» Source excerpt:
--- START ---

Market Update, April 2016

James Pope |

DIS and DAT - Market Update, April 2016

The ultimate authority must always rest with the individual's own reason and critical analysis.
~Dalai Lama

 Performance review by the numbers

We begin by reviewing past performance of broad areas, which is not indicative of future results.

Index                                  Y-T-D                    1 Year               5 year(annualized)

SP 500                                1.32%                    1.65%                  10.97%

SP 500 Value                      2.20%                   (0.50)%                9.35%

SP 500 Growth                  0.45%                    3.27%                  12.40%

Russell 2000 Growth        (4.60)%                (11.70)%                 7.68%

Russell 2000 Value              1.78%                  (7.83)%                 6.28%

Aggregate Bond                  3.03%                     1.70%                  3.52%

MSCI EAFE                      (2.66)%                 (8.09)%                   2.02%

Gold                                    15.95%                   3.50%                 (3.40)%

XOM                                     8.17%                    1.78%                 2.66%

Commodities                       (2.50)%                (30.43)%             (17.43)%

SOURCE: Yahoo Finance, Morningstar.com – As of 3/31/2016

Fundamental review

                Turning to a review of the general investment fundamentals we find that, according to the Bureau of Labor Statistics (www.bls.gov) the core (ex food and energy) inflation rate increased 2.2% and the headline increased 0.9% for 12 months ending March. Energy continues to bring down the headline rate, declining 12.6% year over year. The five year average inflation rate is 1.08%.  For purposes of analysis, we will use 2.0% inflation as the core inflation rate has stayed above 2% for five straight months. From Value line selection and opinion (www.valueline.com), the 90 day T-bill yields held steady at 0.20%, where it ended 2015. “A” rated industrial corporate bond yields fell 35 basis points, as corporate spreads have narrowed. The 10 year minus 2 year treasury yield spread continued to flatten and now is down to 1.05% compared to 1.36% a year ago. The JP Morgan guide to the markets, reports that the SP500 index of stocks had a return on equity of 16.1%, and a price to book value of 2.6.  Currently, SP500 has an earnings yield of 6% and the 10 year treasury yields 1.79%.

--- END ---

» Given material:

--- START ---

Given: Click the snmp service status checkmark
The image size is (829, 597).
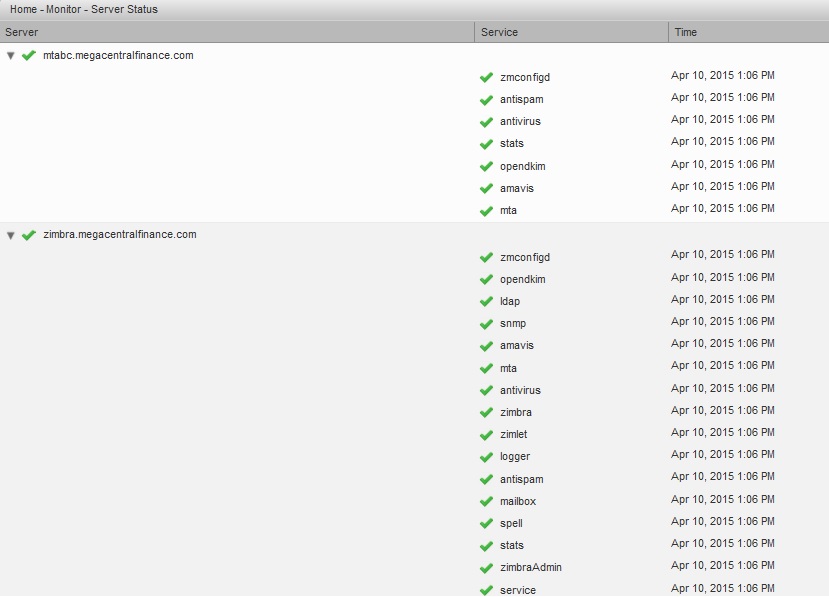Looking at the screenshot, I should (x=486, y=324).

--- END ---

» Parts of the exercise:
(1) According to the market update, at what level did the 90 day T-bill yield hold steady?
(2) Using the market update, explain why 2.0% is used as the inflation rate for analysis.
(3) Reproduce the passage of the market update between "The ultimate authority" and "Year               5 year(annualized)", inclusive.

» Responses:
(1) It held steady at 0.20%, where it ended 2015.

(2) The update uses 2.0% inflation because the core inflation rate, which excludes food and energy, has stayed above 2% for five straight months. This is despite a headline rate of only 0.9% and a five year average of 1.08%.

(3)
The ultimate authority must always rest with the individual's own reason and critical analysis.
~Dalai Lama

 Performance review by the numbers

We begin by reviewing past performance of broad areas, which is not indicative of future results.

Index                                  Y-T-D                    1 Year               5 year(annualized)